*What you are asked to do*: Exclude all pictures, then write out exactly the lines below from the first one through the line with "The image size is (1536, 729).".

*Information supplied*:
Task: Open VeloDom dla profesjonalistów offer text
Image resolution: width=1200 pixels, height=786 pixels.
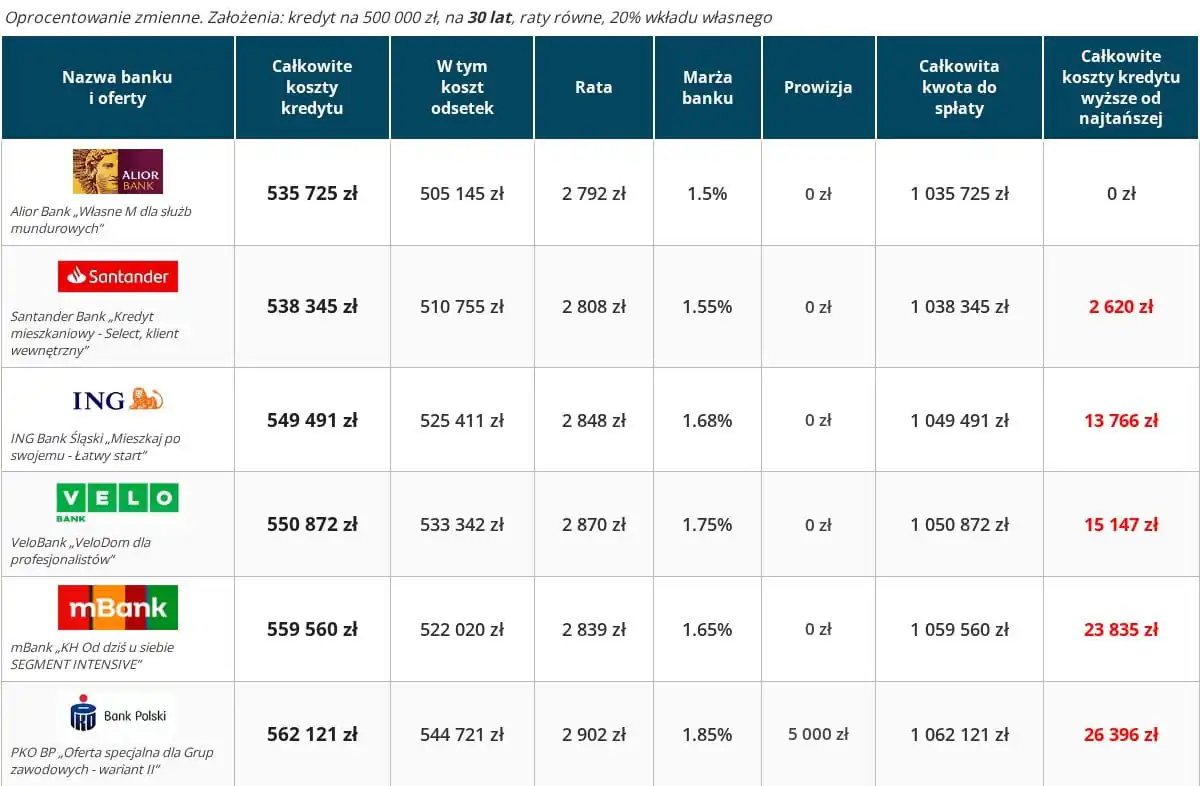Action: pyautogui.click(x=80, y=551)
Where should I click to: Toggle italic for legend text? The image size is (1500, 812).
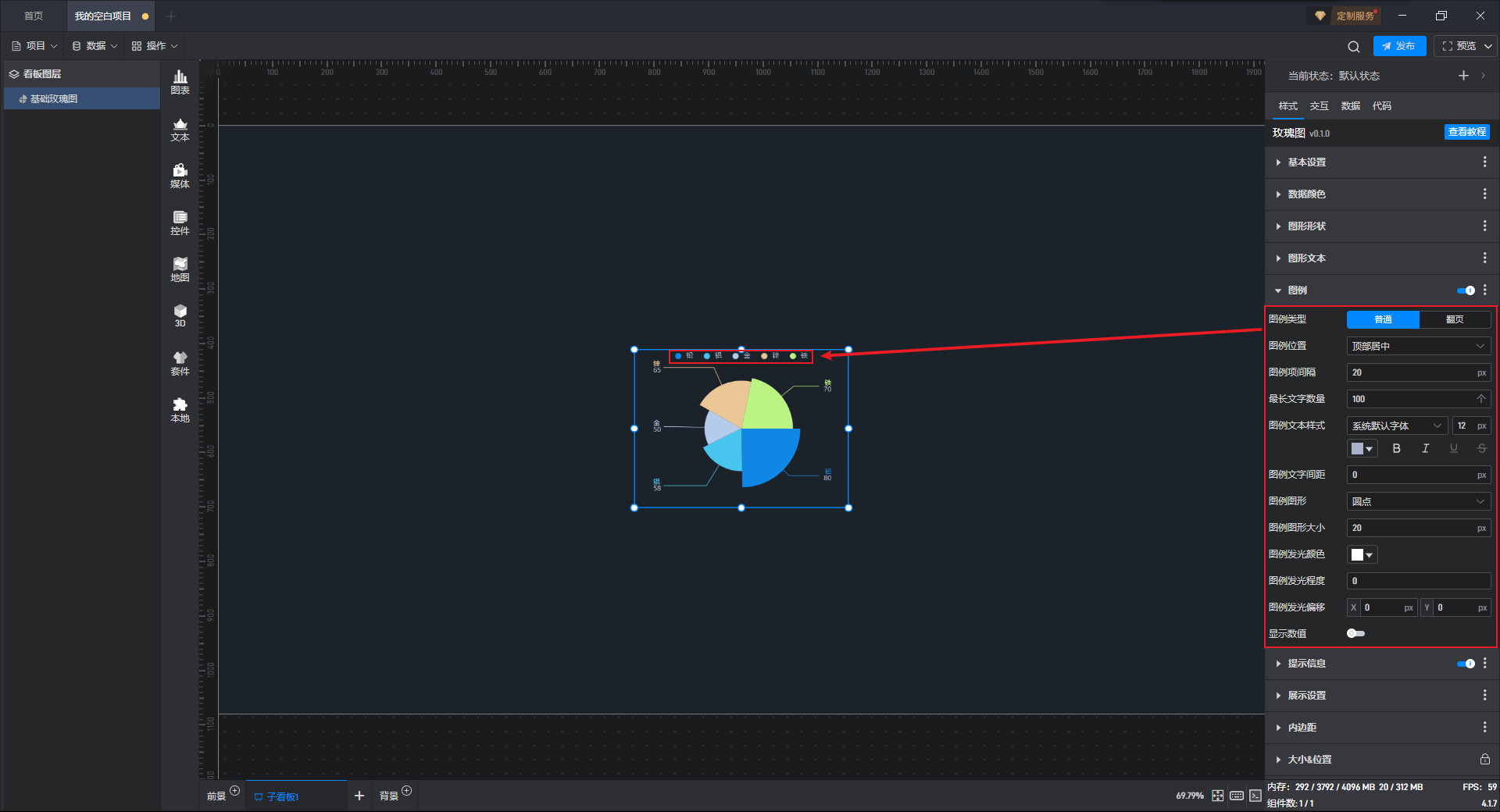(x=1425, y=448)
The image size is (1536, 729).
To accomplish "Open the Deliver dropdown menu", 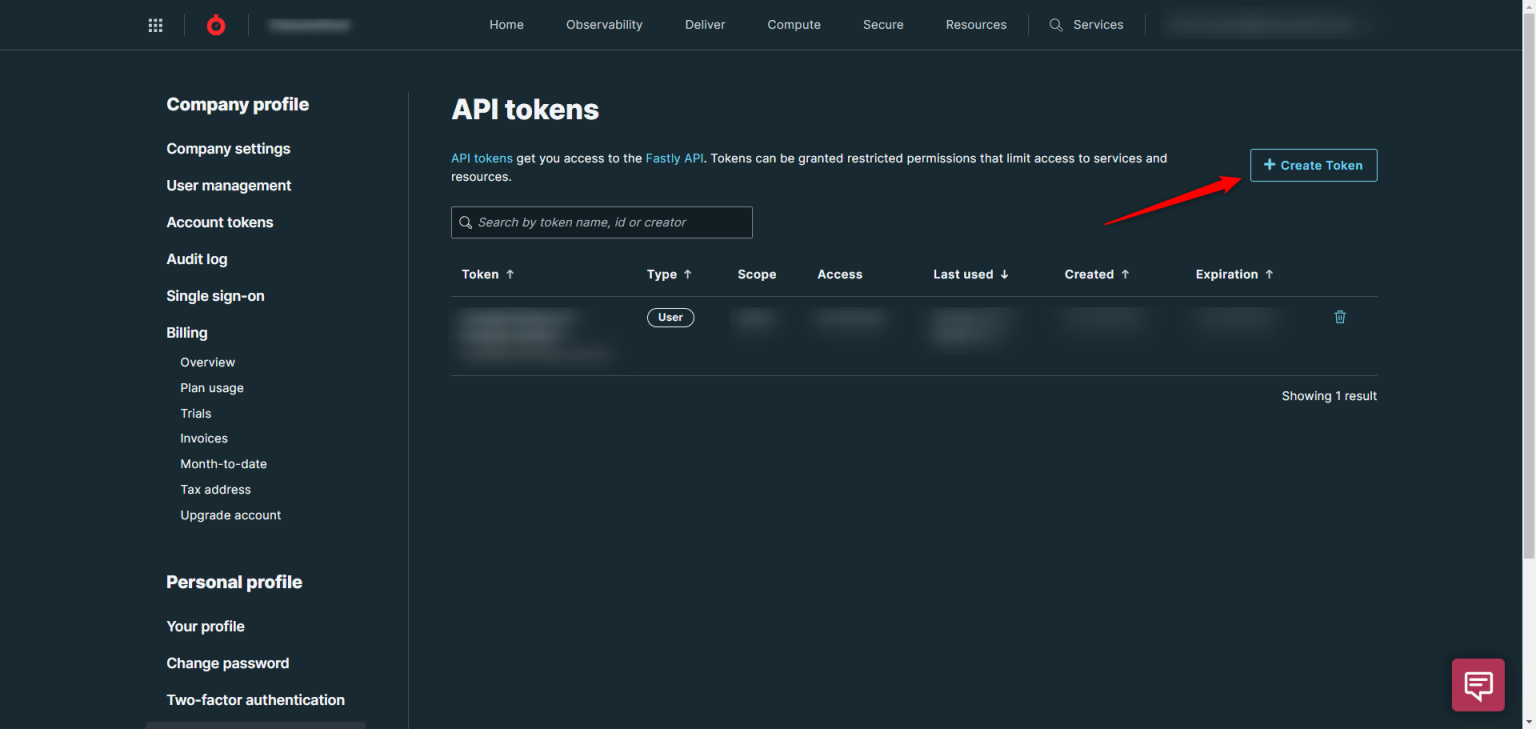I will pos(705,24).
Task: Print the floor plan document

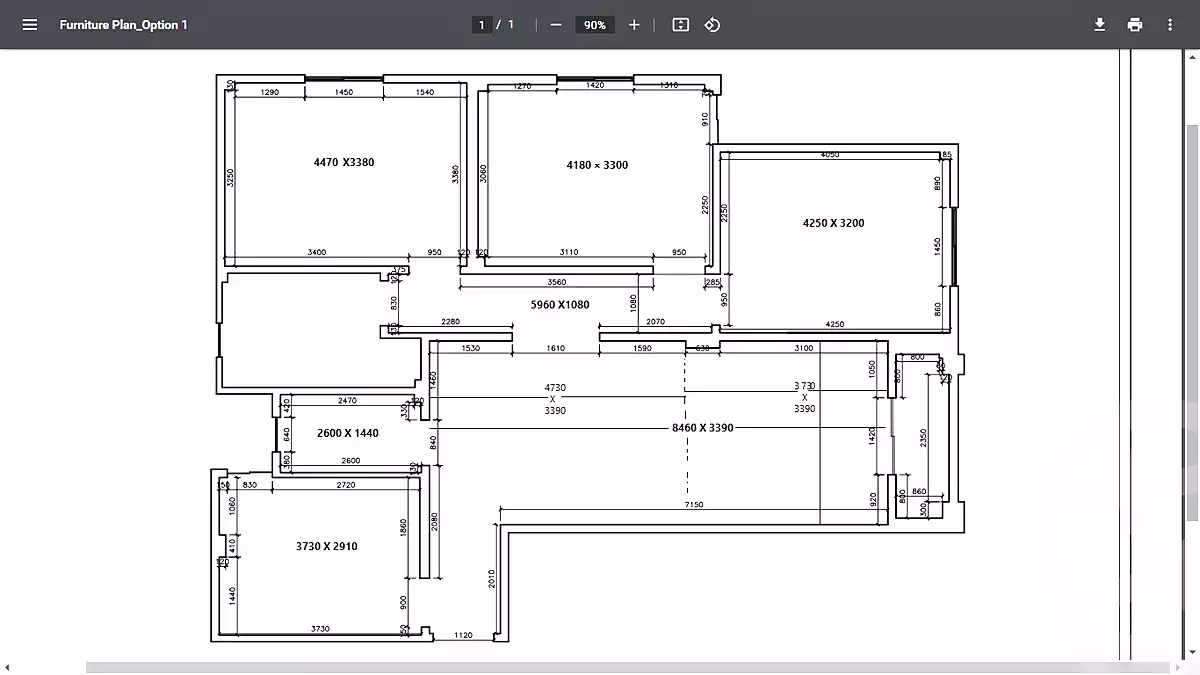Action: pos(1135,25)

*Reply to the exercise*:
Task: Open VeloDom dla profesjonalistów offer text
Image resolution: width=1200 pixels, height=786 pixels.
Action: pyautogui.click(x=80, y=551)
Where should I click to: Toggle italic for legend text? The image size is (1500, 812).
(x=1425, y=448)
The image size is (1536, 729).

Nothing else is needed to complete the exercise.